Task brief:
Can you reproduce the part of the listing that opens with the line containing "Open the Administration" and closes with the line containing "Looking at the screenshot, I should tap(1180, 58).", including both of those lines?
*** Exercise input ***
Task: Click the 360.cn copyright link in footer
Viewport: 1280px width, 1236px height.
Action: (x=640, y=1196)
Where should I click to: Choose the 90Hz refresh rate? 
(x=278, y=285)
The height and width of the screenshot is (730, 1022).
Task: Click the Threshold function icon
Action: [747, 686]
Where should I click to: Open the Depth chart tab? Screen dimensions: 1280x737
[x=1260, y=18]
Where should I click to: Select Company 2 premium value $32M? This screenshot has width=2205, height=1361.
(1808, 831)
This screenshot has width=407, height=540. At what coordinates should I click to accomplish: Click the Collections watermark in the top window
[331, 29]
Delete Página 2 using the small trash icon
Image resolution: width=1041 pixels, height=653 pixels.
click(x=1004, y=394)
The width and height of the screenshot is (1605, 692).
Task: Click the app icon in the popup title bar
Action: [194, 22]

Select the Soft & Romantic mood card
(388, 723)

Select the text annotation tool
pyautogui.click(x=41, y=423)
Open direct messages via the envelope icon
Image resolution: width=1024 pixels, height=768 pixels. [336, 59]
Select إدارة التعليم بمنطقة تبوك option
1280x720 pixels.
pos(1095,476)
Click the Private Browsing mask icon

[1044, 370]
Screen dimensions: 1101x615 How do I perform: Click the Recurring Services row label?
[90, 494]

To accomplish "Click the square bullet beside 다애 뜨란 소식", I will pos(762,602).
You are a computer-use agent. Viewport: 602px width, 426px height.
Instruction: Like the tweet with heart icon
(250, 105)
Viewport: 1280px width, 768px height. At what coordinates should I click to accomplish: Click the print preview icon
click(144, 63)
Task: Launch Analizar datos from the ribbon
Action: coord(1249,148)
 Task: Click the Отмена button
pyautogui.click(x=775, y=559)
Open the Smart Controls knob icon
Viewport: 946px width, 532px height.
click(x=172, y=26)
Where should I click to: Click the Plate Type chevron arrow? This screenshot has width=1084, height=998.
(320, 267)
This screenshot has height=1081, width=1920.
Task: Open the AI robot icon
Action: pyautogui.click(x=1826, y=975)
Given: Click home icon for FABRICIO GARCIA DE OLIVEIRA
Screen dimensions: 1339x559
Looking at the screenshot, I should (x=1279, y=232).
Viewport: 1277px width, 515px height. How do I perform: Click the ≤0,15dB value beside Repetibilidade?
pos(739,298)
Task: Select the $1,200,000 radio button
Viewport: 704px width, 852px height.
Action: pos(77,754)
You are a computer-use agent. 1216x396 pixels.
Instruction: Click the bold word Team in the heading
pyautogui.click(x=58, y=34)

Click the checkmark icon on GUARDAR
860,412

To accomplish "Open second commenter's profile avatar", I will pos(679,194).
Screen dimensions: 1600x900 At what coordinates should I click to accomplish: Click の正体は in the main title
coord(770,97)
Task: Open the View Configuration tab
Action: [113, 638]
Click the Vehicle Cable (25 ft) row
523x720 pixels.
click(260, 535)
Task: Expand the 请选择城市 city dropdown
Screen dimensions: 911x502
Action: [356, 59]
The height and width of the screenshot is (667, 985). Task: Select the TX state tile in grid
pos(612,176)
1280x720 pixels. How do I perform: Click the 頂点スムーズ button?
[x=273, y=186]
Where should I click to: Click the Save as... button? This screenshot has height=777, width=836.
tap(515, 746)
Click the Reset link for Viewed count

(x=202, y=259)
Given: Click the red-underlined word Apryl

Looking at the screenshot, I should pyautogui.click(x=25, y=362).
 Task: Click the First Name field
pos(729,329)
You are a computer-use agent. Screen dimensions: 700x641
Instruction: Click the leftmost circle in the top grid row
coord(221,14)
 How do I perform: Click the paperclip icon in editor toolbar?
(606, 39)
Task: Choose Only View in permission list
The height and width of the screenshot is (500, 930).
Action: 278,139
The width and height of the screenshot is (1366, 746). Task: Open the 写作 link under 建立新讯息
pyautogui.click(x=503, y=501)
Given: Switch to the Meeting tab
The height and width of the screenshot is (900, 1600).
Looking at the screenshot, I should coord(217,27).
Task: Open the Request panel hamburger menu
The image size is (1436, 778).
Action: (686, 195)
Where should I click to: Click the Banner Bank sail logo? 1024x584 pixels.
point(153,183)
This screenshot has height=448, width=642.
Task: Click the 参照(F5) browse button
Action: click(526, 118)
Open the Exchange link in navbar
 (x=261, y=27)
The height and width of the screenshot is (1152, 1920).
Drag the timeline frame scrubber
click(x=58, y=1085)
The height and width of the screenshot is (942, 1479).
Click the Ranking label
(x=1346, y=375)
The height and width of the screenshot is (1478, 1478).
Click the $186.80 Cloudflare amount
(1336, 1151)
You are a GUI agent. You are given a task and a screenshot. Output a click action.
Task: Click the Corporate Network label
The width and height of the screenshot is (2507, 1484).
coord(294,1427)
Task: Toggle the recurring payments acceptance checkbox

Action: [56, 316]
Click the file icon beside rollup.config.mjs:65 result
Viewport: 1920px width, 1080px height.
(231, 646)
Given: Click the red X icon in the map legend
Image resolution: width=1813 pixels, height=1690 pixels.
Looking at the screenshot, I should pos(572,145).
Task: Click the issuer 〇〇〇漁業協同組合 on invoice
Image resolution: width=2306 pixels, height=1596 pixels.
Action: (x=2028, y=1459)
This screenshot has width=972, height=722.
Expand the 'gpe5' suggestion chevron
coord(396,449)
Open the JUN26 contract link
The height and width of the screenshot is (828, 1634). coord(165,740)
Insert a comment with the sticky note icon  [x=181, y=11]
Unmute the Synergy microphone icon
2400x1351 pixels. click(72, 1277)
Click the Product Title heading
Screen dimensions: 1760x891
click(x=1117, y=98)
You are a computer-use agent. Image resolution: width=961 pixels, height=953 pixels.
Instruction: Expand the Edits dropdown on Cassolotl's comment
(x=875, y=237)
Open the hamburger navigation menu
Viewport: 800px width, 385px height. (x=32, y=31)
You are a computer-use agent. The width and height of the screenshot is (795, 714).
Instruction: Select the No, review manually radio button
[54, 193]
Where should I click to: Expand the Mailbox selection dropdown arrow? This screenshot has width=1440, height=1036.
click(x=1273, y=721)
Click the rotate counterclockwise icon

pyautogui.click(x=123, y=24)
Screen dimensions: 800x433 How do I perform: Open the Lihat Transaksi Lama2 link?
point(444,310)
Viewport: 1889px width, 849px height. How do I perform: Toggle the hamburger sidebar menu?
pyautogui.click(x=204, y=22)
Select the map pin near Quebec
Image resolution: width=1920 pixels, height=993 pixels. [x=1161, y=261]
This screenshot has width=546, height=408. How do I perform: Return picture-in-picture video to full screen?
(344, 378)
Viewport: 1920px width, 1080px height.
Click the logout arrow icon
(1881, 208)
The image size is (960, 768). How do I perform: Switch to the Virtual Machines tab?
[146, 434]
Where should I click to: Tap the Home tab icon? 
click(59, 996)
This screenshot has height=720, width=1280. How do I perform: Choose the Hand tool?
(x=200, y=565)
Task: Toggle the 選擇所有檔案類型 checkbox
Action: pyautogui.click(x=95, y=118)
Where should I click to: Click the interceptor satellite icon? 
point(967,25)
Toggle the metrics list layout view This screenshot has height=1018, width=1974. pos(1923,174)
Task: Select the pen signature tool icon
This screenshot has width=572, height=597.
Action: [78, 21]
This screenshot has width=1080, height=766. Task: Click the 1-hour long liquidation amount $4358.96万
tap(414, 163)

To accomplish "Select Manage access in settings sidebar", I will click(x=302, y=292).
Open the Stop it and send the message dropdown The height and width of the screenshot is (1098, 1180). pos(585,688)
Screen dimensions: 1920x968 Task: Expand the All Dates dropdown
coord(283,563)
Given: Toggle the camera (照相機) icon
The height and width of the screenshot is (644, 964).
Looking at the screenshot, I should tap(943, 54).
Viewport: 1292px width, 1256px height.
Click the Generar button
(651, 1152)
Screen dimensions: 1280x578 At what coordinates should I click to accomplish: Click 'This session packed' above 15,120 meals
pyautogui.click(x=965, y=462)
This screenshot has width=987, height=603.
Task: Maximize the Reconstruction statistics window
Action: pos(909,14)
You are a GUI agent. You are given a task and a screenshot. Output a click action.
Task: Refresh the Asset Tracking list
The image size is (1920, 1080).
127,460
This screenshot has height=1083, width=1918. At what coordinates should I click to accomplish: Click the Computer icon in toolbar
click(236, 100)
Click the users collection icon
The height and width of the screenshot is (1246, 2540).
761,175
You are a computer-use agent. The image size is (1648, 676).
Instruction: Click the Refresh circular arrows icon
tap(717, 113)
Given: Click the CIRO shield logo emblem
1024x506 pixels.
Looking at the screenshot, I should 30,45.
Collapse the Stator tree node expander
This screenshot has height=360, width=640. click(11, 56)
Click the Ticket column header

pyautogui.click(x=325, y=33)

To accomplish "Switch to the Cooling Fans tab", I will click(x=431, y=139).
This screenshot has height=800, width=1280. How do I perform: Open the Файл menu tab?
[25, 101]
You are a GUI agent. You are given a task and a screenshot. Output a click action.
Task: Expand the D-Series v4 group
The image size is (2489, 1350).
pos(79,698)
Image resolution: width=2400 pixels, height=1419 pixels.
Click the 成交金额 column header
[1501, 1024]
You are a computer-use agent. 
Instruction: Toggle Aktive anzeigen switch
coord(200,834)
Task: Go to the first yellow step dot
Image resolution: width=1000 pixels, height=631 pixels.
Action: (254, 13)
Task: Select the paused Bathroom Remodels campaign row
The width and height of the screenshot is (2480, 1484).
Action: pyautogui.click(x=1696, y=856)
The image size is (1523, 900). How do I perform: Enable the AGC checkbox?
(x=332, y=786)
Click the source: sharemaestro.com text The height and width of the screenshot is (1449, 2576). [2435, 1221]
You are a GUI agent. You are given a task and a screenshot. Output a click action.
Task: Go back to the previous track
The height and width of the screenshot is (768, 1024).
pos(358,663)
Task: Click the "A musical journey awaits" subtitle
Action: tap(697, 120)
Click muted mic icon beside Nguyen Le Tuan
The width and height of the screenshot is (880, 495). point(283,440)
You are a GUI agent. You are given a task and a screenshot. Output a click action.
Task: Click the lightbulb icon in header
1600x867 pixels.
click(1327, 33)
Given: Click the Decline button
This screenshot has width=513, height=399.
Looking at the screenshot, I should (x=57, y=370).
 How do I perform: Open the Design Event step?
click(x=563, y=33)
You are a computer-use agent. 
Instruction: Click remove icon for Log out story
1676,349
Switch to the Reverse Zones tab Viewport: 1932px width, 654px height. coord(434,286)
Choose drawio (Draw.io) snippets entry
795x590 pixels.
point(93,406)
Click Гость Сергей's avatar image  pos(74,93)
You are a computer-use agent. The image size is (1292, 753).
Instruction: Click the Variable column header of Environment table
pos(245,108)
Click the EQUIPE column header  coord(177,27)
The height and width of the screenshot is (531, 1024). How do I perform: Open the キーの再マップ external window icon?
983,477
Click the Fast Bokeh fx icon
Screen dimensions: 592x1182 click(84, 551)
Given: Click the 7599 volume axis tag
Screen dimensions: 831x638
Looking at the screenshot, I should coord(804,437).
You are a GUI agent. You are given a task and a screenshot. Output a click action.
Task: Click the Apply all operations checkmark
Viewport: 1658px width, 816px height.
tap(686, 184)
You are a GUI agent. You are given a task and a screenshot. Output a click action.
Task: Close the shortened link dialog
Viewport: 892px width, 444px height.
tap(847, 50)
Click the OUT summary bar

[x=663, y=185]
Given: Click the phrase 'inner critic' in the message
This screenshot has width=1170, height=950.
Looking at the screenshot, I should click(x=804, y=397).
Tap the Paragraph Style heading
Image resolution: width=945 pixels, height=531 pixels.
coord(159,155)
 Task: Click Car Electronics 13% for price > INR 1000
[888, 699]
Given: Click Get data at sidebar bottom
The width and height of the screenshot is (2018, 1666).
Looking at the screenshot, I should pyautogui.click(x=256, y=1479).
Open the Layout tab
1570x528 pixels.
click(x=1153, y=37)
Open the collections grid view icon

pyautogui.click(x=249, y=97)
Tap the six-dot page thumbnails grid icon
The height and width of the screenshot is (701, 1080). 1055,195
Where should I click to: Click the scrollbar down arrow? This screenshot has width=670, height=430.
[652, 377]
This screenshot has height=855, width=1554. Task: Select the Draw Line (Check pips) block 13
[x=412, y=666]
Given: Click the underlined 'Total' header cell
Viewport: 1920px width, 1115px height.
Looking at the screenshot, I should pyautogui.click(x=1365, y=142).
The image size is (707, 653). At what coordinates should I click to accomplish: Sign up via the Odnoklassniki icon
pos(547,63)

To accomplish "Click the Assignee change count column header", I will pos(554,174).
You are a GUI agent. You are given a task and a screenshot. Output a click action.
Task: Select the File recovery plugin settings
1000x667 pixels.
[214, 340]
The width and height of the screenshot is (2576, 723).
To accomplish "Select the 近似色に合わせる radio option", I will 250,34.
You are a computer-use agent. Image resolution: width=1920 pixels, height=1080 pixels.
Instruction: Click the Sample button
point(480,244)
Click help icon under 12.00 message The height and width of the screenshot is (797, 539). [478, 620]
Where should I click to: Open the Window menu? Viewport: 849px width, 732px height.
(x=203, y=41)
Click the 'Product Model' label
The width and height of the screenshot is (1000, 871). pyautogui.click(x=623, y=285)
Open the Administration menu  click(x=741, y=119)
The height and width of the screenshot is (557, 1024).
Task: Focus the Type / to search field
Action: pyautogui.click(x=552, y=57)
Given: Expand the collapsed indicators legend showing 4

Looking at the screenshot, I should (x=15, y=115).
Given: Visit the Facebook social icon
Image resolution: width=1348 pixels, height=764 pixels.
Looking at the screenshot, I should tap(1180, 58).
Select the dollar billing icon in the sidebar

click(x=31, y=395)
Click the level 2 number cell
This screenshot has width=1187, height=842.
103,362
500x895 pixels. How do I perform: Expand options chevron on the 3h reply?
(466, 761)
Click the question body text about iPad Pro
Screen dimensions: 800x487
***
Result:
Open the Administration menu  click(x=741, y=119)
The height and width of the screenshot is (557, 1024).
Task: Focus the Type / to search field
Action: pyautogui.click(x=552, y=57)
Given: Expand the collapsed indicators legend showing 4

Looking at the screenshot, I should (x=15, y=115).
Given: Visit the Facebook social icon
Image resolution: width=1348 pixels, height=764 pixels.
Looking at the screenshot, I should tap(1180, 58).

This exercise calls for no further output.